* BEGIN Material to process *
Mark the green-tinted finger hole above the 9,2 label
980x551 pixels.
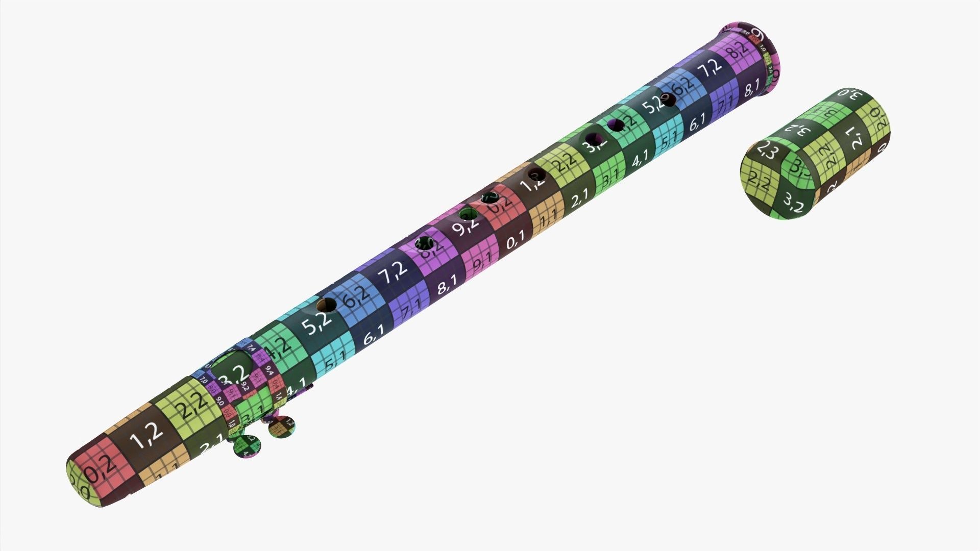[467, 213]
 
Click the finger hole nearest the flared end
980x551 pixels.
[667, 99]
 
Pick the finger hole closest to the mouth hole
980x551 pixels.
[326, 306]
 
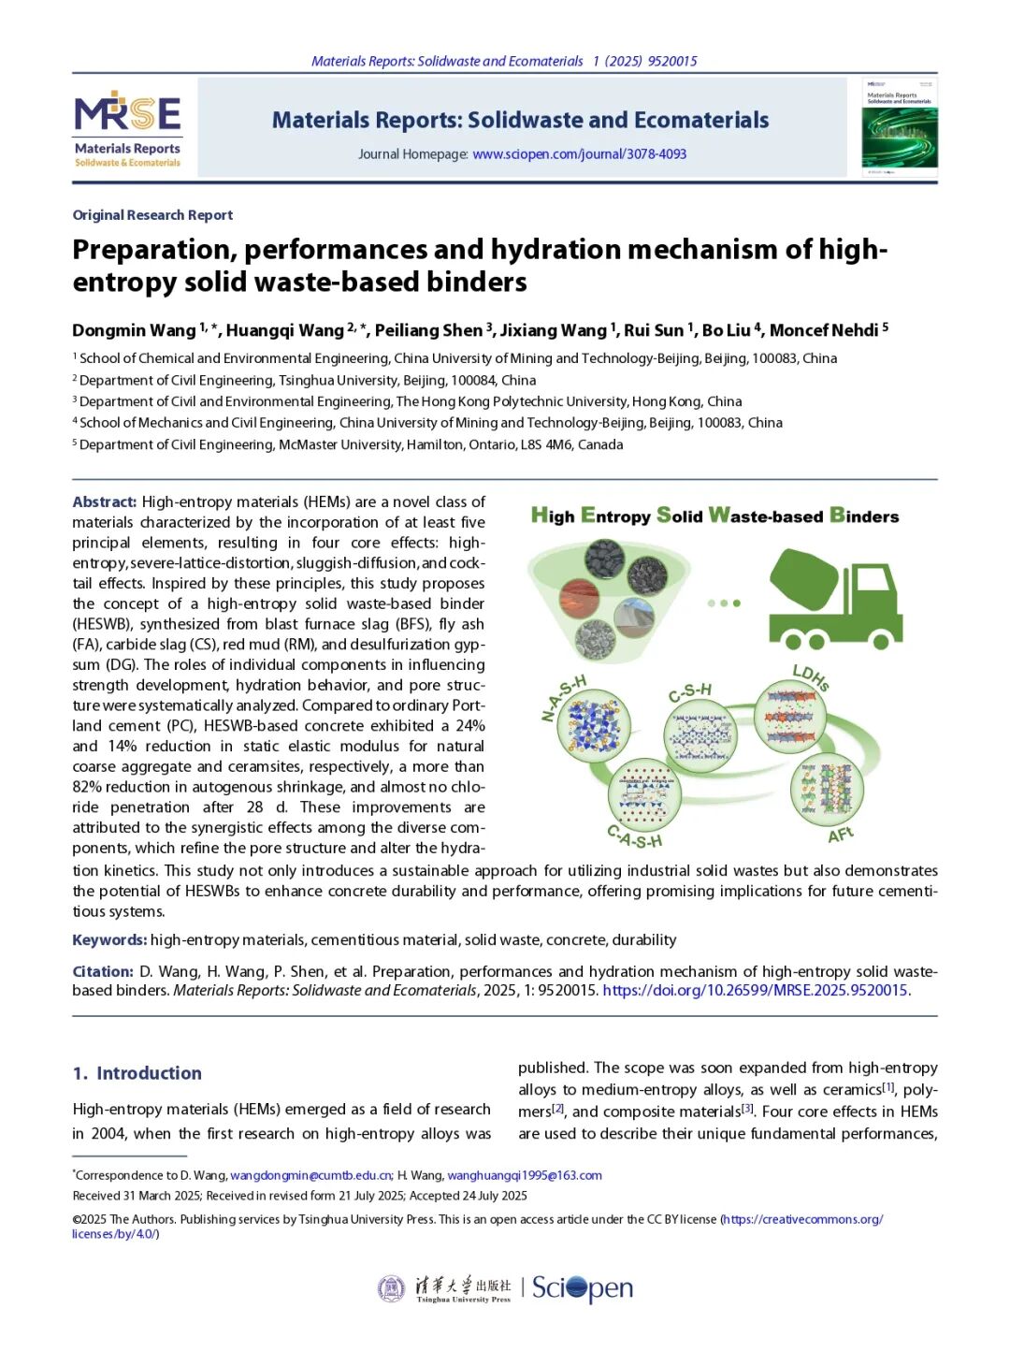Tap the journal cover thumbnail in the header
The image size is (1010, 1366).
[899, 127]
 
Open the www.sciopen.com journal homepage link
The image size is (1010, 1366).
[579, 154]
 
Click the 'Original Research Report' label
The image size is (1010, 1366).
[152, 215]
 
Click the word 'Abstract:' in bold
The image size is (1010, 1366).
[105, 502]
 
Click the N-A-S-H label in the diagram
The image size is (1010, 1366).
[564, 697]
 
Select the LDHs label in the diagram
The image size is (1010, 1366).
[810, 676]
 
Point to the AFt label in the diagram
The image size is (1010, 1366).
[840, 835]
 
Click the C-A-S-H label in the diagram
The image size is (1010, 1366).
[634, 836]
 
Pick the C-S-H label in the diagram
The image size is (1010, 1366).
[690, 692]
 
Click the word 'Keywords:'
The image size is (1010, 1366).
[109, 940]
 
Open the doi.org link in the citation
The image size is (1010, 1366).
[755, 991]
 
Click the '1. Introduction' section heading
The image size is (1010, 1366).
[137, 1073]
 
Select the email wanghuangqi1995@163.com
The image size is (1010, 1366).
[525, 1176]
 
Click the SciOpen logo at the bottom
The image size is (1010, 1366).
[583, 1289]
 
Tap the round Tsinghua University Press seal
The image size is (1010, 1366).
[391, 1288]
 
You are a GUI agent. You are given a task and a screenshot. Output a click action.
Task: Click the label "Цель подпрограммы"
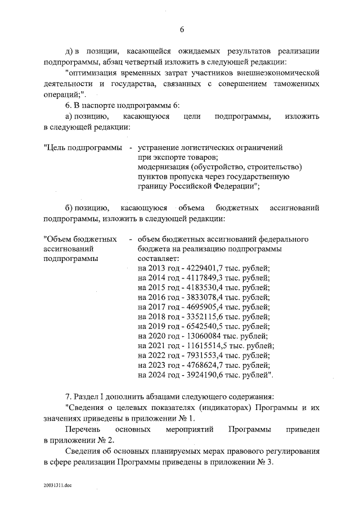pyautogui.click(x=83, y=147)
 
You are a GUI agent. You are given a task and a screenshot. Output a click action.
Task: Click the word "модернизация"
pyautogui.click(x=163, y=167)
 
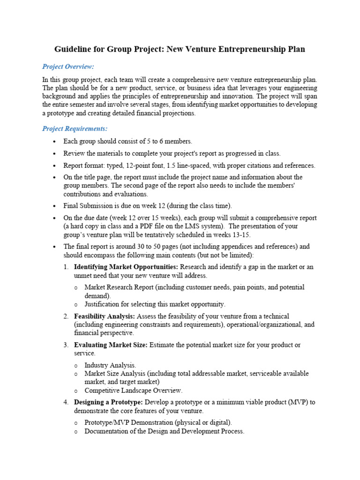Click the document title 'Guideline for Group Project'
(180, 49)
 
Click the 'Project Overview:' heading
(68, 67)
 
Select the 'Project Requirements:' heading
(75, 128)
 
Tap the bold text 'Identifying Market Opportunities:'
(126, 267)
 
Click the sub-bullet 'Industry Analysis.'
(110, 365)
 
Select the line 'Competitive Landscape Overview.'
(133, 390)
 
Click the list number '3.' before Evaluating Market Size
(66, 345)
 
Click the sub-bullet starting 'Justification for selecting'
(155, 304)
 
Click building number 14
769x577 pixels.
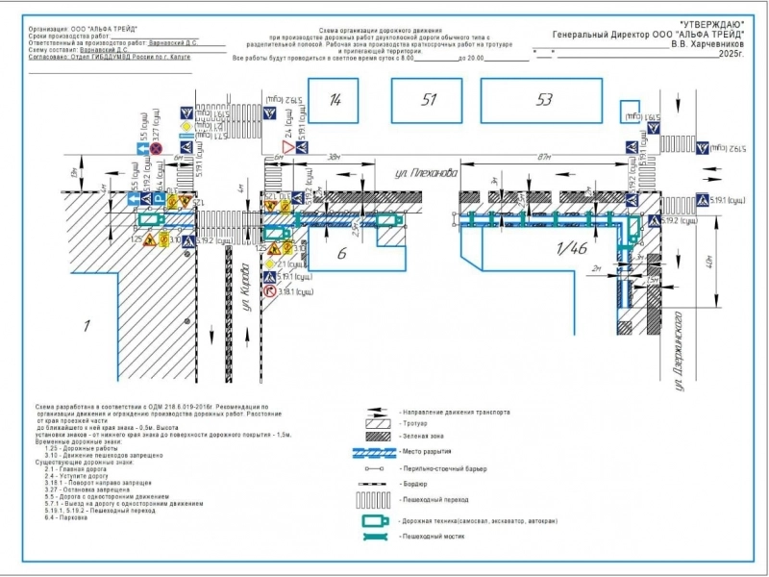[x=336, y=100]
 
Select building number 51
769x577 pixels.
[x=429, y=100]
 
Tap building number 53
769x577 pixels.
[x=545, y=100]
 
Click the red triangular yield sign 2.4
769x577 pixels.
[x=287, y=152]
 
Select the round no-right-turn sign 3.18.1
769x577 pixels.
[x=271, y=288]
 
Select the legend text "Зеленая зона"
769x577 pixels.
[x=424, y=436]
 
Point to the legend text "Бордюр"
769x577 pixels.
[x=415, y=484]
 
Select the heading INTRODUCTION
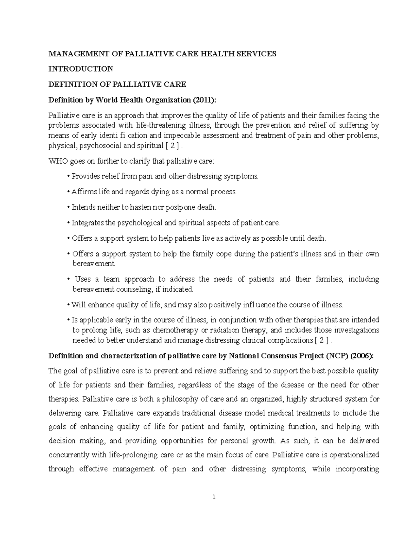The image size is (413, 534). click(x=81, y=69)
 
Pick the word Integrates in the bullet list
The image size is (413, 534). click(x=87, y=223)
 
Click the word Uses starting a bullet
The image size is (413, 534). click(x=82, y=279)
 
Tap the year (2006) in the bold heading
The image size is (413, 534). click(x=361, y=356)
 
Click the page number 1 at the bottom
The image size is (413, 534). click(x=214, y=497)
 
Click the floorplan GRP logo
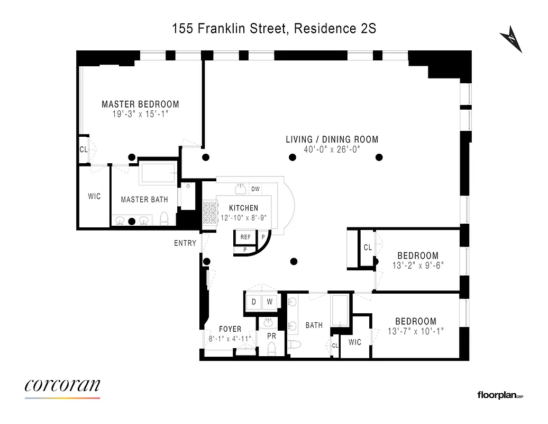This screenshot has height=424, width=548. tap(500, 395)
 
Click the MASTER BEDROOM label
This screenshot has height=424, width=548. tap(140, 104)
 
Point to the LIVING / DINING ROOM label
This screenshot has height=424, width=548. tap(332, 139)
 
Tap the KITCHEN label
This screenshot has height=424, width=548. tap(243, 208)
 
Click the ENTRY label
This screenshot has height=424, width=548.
* END Material to process *
Stated problem: Lay out the data above as a numbered list, starting from the line with "Click the word 'Keywords:'" up to and including the line with "[x=424, y=436]", with blank lines omitted. Leave the pictures out of the list.

In response:
1. Click the word 'Keywords:'
2. The image size is (1010, 1366).
3. [109, 940]
4. Open the doi.org link in the citation
5. The image size is (1010, 1366).
6. [755, 991]
7. Click the '1. Introduction' section heading
8. The image size is (1010, 1366).
9. [137, 1073]
10. Select the email wanghuangqi1995@163.com
11. The image size is (1010, 1366).
12. [525, 1176]
13. Click the SciOpen logo at the bottom
14. The image size is (1010, 1366).
15. [583, 1289]
16. Tap the round Tsinghua University Press seal
17. The image size is (1010, 1366).
18. [391, 1288]
19. You are a GUI agent. You are given a task and a screenshot. Output a click action.
20. Task: Click the label "Цель подпрограммы"
21. pyautogui.click(x=83, y=147)
22. You are a GUI agent. You are given a task and a screenshot. Output a click action.
23. Task: Click the word "модернизация"
24. pyautogui.click(x=163, y=167)
25. Click the document title 'Guideline for Group Project'
26. (180, 49)
27. Click the 'Project Overview:' heading
28. (68, 67)
29. Select the 'Project Requirements:' heading
30. (75, 128)
31. Tap the bold text 'Identifying Market Opportunities:'
32. (126, 267)
33. Click the sub-bullet 'Industry Analysis.'
34. (110, 365)
35. Select the line 'Competitive Landscape Overview.'
36. (133, 390)
37. Click the list number '3.' before Evaluating Market Size
38. (66, 345)
39. Click the sub-bullet starting 'Justification for selecting'
40. (155, 304)
41. Click building number 14
42. 769x577 pixels.
43. [x=336, y=100]
44. Select building number 51
45. 769x577 pixels.
46. [x=429, y=100]
47. Tap building number 53
48. 769x577 pixels.
49. [x=545, y=100]
50. Click the red triangular yield sign 2.4
51. 769x577 pixels.
52. [x=287, y=152]
53. Select the round no-right-turn sign 3.18.1
54. 769x577 pixels.
55. [x=271, y=288]
56. Select the legend text "Зеленая зона"
57. 769x577 pixels.
58. [x=424, y=436]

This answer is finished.